After a bizarre, yet thrilling, set of circumstances turned the special session on its ear Tuesday, Gov. Rick Perry ordered lawmakers back to the torture chamber today (Thursday) to try to salvage a school finance plan, along with the governor's political reputation.
The House, in a spectacular chain of maneuvers, effectively gave Perry the finger Tuesday, killing the school spending and tax bills in back-to-back assassinations. The actions created a rare taste of victory for the Democrats and bore out further doubt about the GOP leadership's ability to lead. More importantly, the events demonstrated a bipartisan agreement on school finance that runs counter to the wishes of Perry, House Speaker Tom Craddick and, to some extent, Lt. Gov. David Dewhurst.
"It's sort of been a surreal day," said Ways and Means Committee Chair Jim Keffer before taking the lead in slaughtering the tax bill that he had reluctantly carried on behalf of Perry. "Mr. Speaker," he said grimly, "show me voting 'no' on House Bill 3." A whoop of joy went up from the floor. With that, 123 representatives joined Keffer in defeating his own bill.
The torching followed within minutes of the House's rejection of the school spending plan, House Bill 2. But not before Democrats scored big with the adoption of an alternative plan crafted by Rep. Scott Hochberg, D-Houston. HB 2 author and Public Ed Committee Chair Kent Grusendorf, R-Arlington, urged legislators to turn down the Hochberg proposal because, he said, it would shift the tax burden to businesses. "It would have a bad effect on the economy," Grusendorf warned. "It would cost our state jobs." The House responded with an endorsement of the Hochberg amendment by a wide vote margin. Surprisingly, Republican leader Jim Pitts, who chairs the House Appropriations Committee, also voted for the Hochberg amendment.

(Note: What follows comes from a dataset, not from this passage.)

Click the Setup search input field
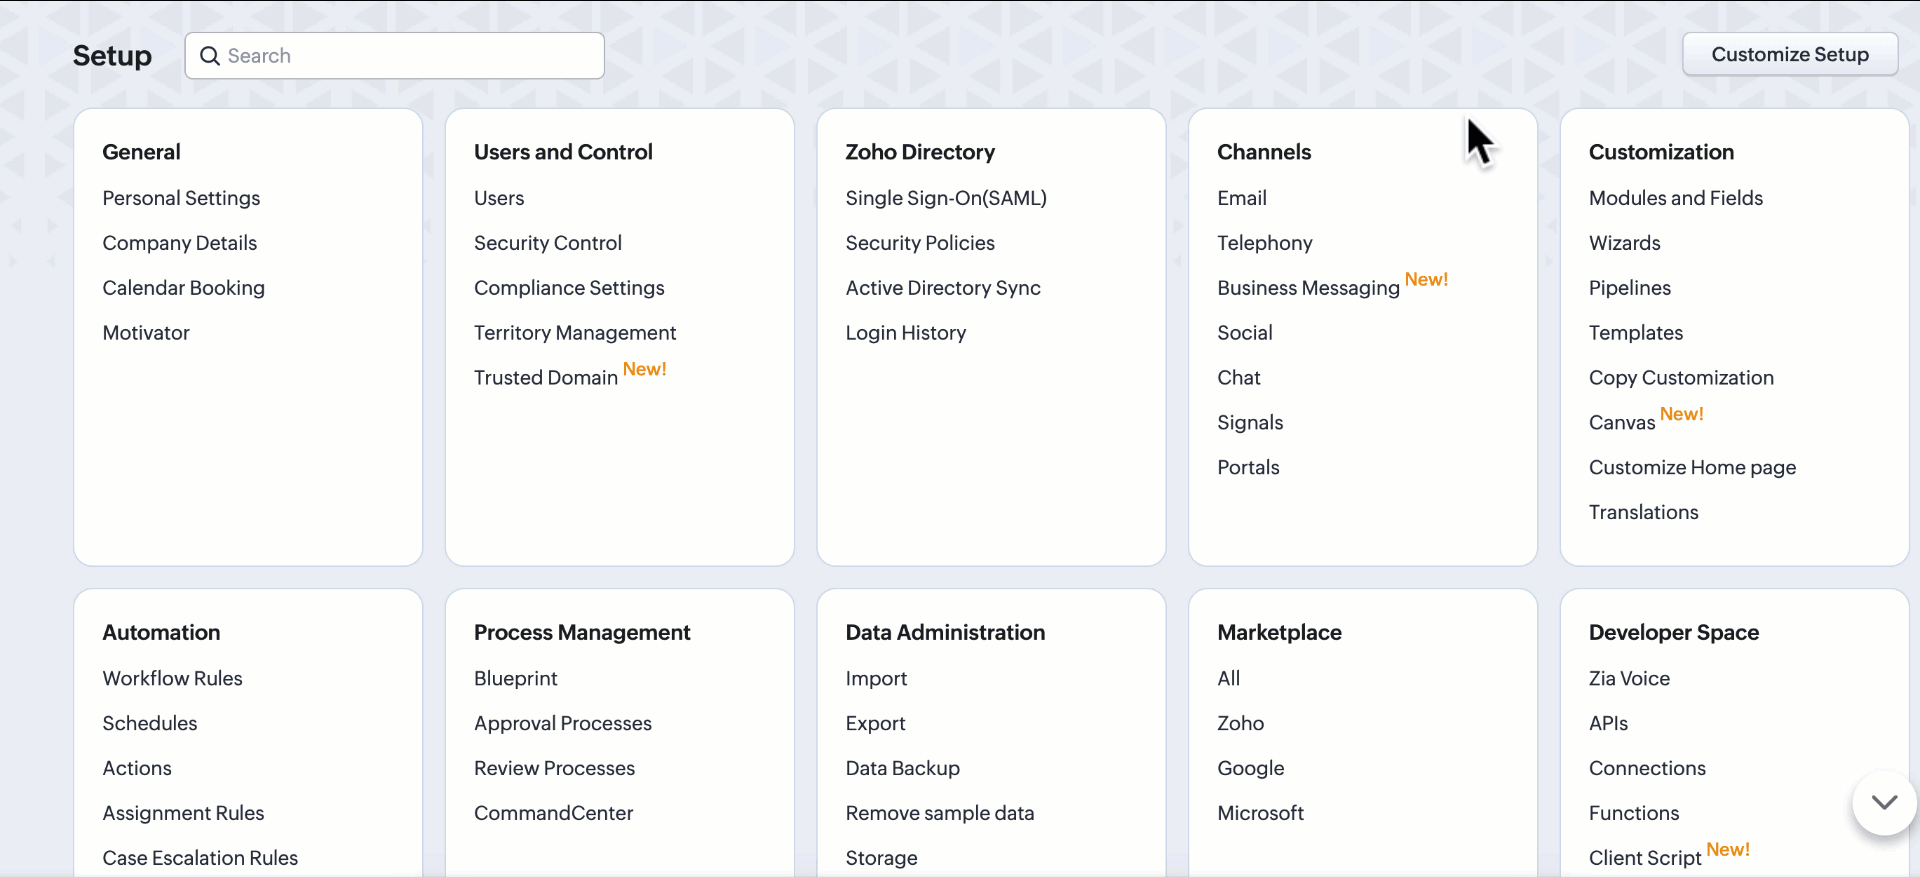The image size is (1920, 877). (410, 56)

The ball is now in the Senate's court. Here in the upper chamber, school finance started off on wobbly footing, leaving Senate leaders no choice but to scrap a scheduled Monday vote on HB 2 and possibly try again today. Leaders spent the rest of Monday huddling privately with senators to hear their concerns on the bill they were expected to pass last Wednesday, the final day of the special session, during an 11th hour rush to wrap things up before midnight. That's what Perry had hoped for, anyway.
Instead, Sen. John Whitmire, D-Houston, foiled those plans with a filibuster lasting several hours. Still, it's doubtful HB 2 would have sailed through if given the chance, despite Lt. Gov. Dewhurst's after-the-fact claim that he had the votes to pass it out of the Senate. If that were true then, it wasn't true early this week. The prevailing gripe among Democratic and Republican senators alike follows what Whitmire pointed out many times during his filibuster that they didn't appreciate being coerced into voting for a compromise plan that they were given little time to digest and discuss with folks back in their districts. Nor did they relish the House running roughshod over the Senate during conference committee negotiations, producing a "compromise" that was replete with the House's thumbprints, and maybe a trace of a pinkie print from the Senate.

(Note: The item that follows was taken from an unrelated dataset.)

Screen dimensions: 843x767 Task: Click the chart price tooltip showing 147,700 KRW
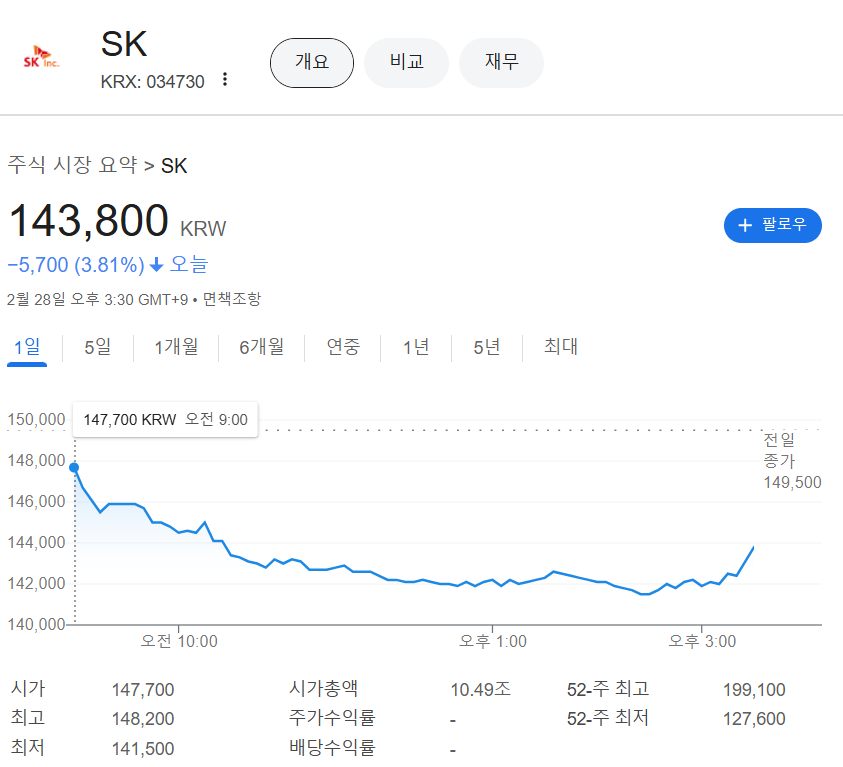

On Monday, when it was clear that the prospects for HB 2 were worse off than they had been the week before, Education Committee Chair Florence Shapiro, R-Plano, announced that she would delay the vote to try to bring the Senate's original school bill "as close to the committee report that the Senate feels comfortable with."
"I would call that compromising down, wouldn't you?" asked Sen. Eddie Lucio, D-Brownsville, indicating that he was at least temporarily abandoning the role of Mr. Nice Guy who votes just for the sake of moving "the process" along. "Anything less than what we voted out the first time around, and anything less than what we need for facilities and equity for teacher pay raises," he told Shapiro, "I will have to be a 'no' vote on."
Senators' beef with the specifics of the bill echo the complaints of school superintendents across the state. Chief among them, as Whitmire pointed out during his filibuster, is the loss of local control. The bill calls for a uniform school start date and for school board elections to be held in November. Further, critics charge that the bill provides little actual "new" money for education and fails to bridge the equity gap between property-rich and property-poor school districts.
Moreover, teachers say the proposed $1,000 pay raise is insulting, particularly after the Legislature sliced school employees' health care stipend in 2003 and promised to restore it in 2005. Worse, the Texas Federation of Teachers says the current proposal is crafted in such a way that it would actually decrease the salaries of 300,000 service employees, such as cafeteria workers, bus drivers, and custodians, by $41.66 a month. Legislators approved a $1,000 health care stipend for all employees during the 2001 session before trimming it to $500 ($250 for part-timers) during the 2003 budget shortfall. For many employees, the $1,000 represented their first opportunity to afford health insurance, said TFT President Linda Bridges. "It's a crime to take away something so critical to these employees and their families, especially since these employees are on the bottom rung of the pay scale and need all the help they can get with the rising health care costs," she said.